**DIRECTIONS FOR THIS TASK**
Reproduce only the lines from the one containing "Where should I" through the end of the material, renaming "Socket Type" to "Port Type" and leaving all else unchanged.

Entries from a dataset
▶
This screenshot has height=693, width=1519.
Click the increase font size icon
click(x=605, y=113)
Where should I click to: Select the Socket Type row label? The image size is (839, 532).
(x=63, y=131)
◀
**PROBLEM SOLUTION**
Where should I click to: Select the Port Type row label? The image size is (839, 532).
(x=63, y=131)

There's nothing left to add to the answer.